Bir Gecede Cahil Kaldık!

Enver Paşa pederine yazdığı mektuplardaki saygı sözcükleri şöyledir; “Sevgili beybabacığım!, Aziz beybabacığım!, Huzur-ı mün’imanelerine: Bais-i hayat-ı necatım sevgili beybabacığım!, Huzur-ı alf-i veliyyü’n-niamiye: Sevgili beybabacığım!” Kendisinden ise kulunuz diye bahseder.
Bunları okuyunca “Nurlar içinde uyu Mustafa Kemal Atatürk!” dedim.
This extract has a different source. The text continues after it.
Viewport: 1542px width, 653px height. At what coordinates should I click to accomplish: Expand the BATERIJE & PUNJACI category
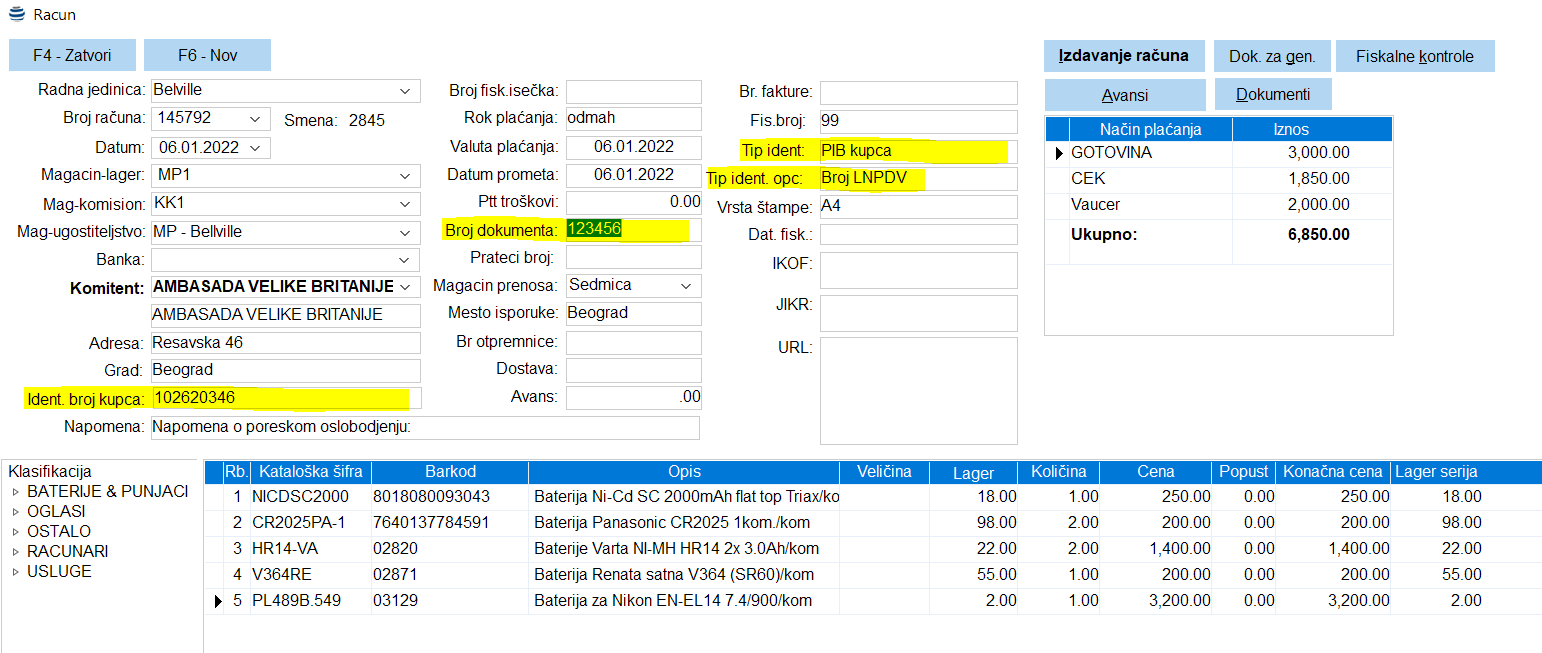(x=15, y=492)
Bizleri hem birilerine kul olmaktan kurtardı hem de insan ana dilini bu kadar karmaşık hale getirip, ana diliyle anlaşmayı böylesine ağdalı, zor, hatta işlence haline getirir mi? Ne yazık ki Osmanlı’da bu dille konuşanların halkla konuşması, halkın da bu Osmanlı aristokratına mecrasını anlatması mümkün değildi. Düşünsenize hepiniz Türkçe konuşuyorsunuz, fakat anlaşamıyorsunuz, bu öyle şive mive meselesi de değil. Şimdi size bir Osmanlı’da şairlerin Nef’i’nin yazdığı sadece iki beyitlik bir şiir yazayım, bakalım anlayabilecek misiniz? Hepsini yazmayım, yoksa hakikaten bir kaç beyitten sonra bırakın anlamayı, okumakta dahi zorlanacaksınız;

Enver Paşa

Erdi yine ürd-i behişt oldu heva amber-sirişt
Âlem behişt-ender-behiş her kûşe bir Bağ-ı Irem

Düşünsenize şairiniz şiir yazıyor, anlayamıyorsunuz… Sözde kendi dilini konuşuyorsunuz, fakat o kadar anlaşamıyorsunuz ki bir de tercümana ihtiyaç duyuyorsunuz. Böylesi bir anlaşmazlığı sizler başka bir milletin dilinde rastladınız mı? Bu şiiri okudunuz ve bir şey anlamadınız, açıklaması ise şöyle (Yine nisan ayı geldi, hava amber tabiatlı (amber kokulu) oldu. Âlem, cennet içinde cennet, her köşe bir irem Bağı (gibidir). Fakat en hazini nedir biliyor musunuz? Bu millet bundan tam 1300 yıl önce Göktürk Türkçesini anladı, fakat Osmanlı kendine nasıl bir dil uydurulduysa bunları anlamadı, işte size bir örnek;

Aslı (Türk Bilig’den Alındı) (Tercümeye gerek var mı?)
Boz bulut yorudı Boz bulut yürüdü
Boyun üze yagdı Boyların üzerine yağdı
Kara bulut yorudı Kara bulut yürüdü
Kamıg üze yagdı Her şeyin üzerine yağdı

100 Yıllık Osmanlı Türkçesi;
“Amed-i medid ve ahd-iba’iddir ki daniş-gâh-istifadede nihade-i zanu-yı talep etmekte arzu-yı kesb-i edeb kılıp.” bunun Türkçe tercümanını “harf devrimi ile bir gecede cahil kaldık”, “dedelerimizin mezar taşlarını okuyamıyoruz”dil devrimi ile dilimiz bir gecede bitirldi”, “hocalarımızı, hafızlarımızı ilkokul çağına indirdiler diyenler yapacaklar.